Take Every Thought Captive

Parashat Behaalot’ha (When You Kindle)
Bamidbar (Numbers) 8:1–12:6

As I was preparing to write the blog this week, I kept returning to the same Scripture again and again, which is Numbers 12:1. It is a very interesting verse, whose meaning — especially in Hebrew — can tell us much. Let’s take a look at this verse:

Then Miriam and Aaron spoke against Moses because of the Cushite woman whom he had married (for he had married a Cushite woman)…
Numbers 12:1

The word כֻּשִׁית (Cushite) in modern Hebrew is an insulting way to refer to a black woman; however, in biblical Hebrew, it can describe a beautiful woman, as well as a woman of noble character. The word can also directly refer to an Ethiopian woman since Cush was in Ethiopia.

There are different theories about this verse with regard to Moses' wife. Some say that Moses had a second wife, but I personally do not hold to that theory. Others believe that it was referring to Ziporrah, who was the daughter of Jethro, Kohen of Midian. But this begs the question of why she would be refered to as “Cushite”, especially as some Bible translations translate it as an "Ethopian" wife. Perhaps Ziporrah had darker skin and therefore she was called “Cushite”.

Regardless of the meaning, the reality is that Miriam (Moses' sister) and Aaron (Moses' brother) were speaking badly (gossiping) against her as they refered to her as a "stranger" outside of the camp of Israel. That ill thought caused them to doubt Moses' authority and to question whether  or not God appointed only him. In essence, they questioned God’s choice of Moses as their leader since he had married an “outsider”.

…and they said, “Has the LORD indeed spoken only through Moses? Has He not spoken through us as well?” And the LORD heard it.
Numbers 12:2

It is amazing how when we allow ill thoughts to come into our minds about someone else, based on our selfishness, biases and even racist opinions can take root in our hearts, which are based on the other person's difference from ourselves. We then start to poison others with these ill thoughts and opinions, which is essentially gossip. This can lead us to doubt this person's worth, and even God, because He is the Creator of all people. The creation speaks volumes about its Creator, and if we do not esteem the creation, then we cannot glorify the Creator!

The rest of this biblical account shows the tragic results of a rebellious heart, which leads to ill thoughts.

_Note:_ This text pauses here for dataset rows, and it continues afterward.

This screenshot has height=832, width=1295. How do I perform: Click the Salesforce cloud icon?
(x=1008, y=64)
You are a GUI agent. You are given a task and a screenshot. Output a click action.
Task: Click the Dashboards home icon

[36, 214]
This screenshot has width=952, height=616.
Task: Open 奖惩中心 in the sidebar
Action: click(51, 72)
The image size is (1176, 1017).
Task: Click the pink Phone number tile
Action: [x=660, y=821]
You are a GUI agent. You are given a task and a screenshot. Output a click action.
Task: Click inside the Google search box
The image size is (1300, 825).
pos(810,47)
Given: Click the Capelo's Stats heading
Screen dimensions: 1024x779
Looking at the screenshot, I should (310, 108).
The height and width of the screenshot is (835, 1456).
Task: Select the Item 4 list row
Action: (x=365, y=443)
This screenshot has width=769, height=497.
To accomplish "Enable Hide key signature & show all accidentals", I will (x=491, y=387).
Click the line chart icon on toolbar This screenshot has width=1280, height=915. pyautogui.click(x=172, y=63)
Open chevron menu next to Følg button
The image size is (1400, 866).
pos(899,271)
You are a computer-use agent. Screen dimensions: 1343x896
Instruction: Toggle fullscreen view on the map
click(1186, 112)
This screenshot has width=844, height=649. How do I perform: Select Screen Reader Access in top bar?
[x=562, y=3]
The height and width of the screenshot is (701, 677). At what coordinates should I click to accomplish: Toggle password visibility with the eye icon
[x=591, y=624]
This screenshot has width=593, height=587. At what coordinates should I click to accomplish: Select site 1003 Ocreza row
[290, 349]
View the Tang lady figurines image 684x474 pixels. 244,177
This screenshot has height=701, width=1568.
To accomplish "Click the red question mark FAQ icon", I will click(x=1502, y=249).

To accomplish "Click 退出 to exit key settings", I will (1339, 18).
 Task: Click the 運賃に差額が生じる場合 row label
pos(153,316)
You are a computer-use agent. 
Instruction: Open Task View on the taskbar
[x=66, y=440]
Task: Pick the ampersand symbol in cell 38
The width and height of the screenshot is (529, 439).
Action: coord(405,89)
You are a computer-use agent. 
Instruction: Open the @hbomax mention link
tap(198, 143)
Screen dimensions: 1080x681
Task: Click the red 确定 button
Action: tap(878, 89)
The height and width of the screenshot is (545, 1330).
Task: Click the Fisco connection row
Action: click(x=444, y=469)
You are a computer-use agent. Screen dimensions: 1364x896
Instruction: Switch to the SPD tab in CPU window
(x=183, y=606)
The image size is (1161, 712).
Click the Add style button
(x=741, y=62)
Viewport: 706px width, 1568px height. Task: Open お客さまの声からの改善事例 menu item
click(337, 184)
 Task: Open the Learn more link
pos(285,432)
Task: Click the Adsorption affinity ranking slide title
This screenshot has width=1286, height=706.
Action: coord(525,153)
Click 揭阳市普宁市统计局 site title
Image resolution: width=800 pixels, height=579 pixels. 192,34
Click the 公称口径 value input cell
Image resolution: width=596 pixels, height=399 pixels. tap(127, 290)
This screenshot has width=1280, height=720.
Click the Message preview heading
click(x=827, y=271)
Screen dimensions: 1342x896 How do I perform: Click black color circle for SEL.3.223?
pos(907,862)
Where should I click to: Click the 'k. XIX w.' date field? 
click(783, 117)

When we do not keep every thought captive, and submit it to the LORD, as Shaul admonishes us to do in 2 Corinthians 10:5, that poison takes root within us, which can ultimately lead to death:

(Now the man Moses was very humble, more than any man who was on the face of the earth.) Suddenly the LORD said to Moses and Aaron and to Miriam, “You three come out to the tent of meeting.” So the three of them came out. Then the LORD came down in a pillar of cloud and stood at the doorway of the tent, and He called Aaron and Miriam. When they had both come forward, He said, “Hear now My words: If there is a prophet among you, I, the LORD, shall make Myself known to him in a vision. I shall speak with him in a dream. Not so, with My servant Moses, he is faithful in all My household; With him I speak mouth to mouth, even openly, and not in dark sayings,
and he beholds the form of the LORD. why then were you not afraid to speak against My servant, against Moses?”

So the anger of the LORD burned against them and He departed. But when the cloud had withdrawn from over the tent, behold, Miriam was leprous, as white as snow. As Aaron turned toward Miriam, behold, she was leprous. Then Aaron said to Moses, “Oh, my LORD, I beg you, do not account this sin to us, in which we have acted foolishly and in which we have sinned. Oh, do not let her be like one dead, whose flesh is half eaten away when he comes from his mother’s womb!” Moses cried out to the LORD, saying, “O God, heal her, I pray!” But the LORD said to Moses, “If her father had but spit in her face, would she not bear her shame for seven days? Let her be shut up for seven days outside the camp, and afterward she may be received again.” So Miriam was shut up outside the camp for seven days, and the people did not move on until Miriam was received again.” Numbers 12:3–15

There is so much more that I could write about this account, but the main point of this blog is to remind each of us, my dear brothers and sisters, that we would do well to take every thought captive. We are not to judge anybody from a worldly point of view, but instead are to look at others as God’s perfect creation, accepting one another, and loving one another as He loved us!

Let us take the time this week to love and pray for those around us.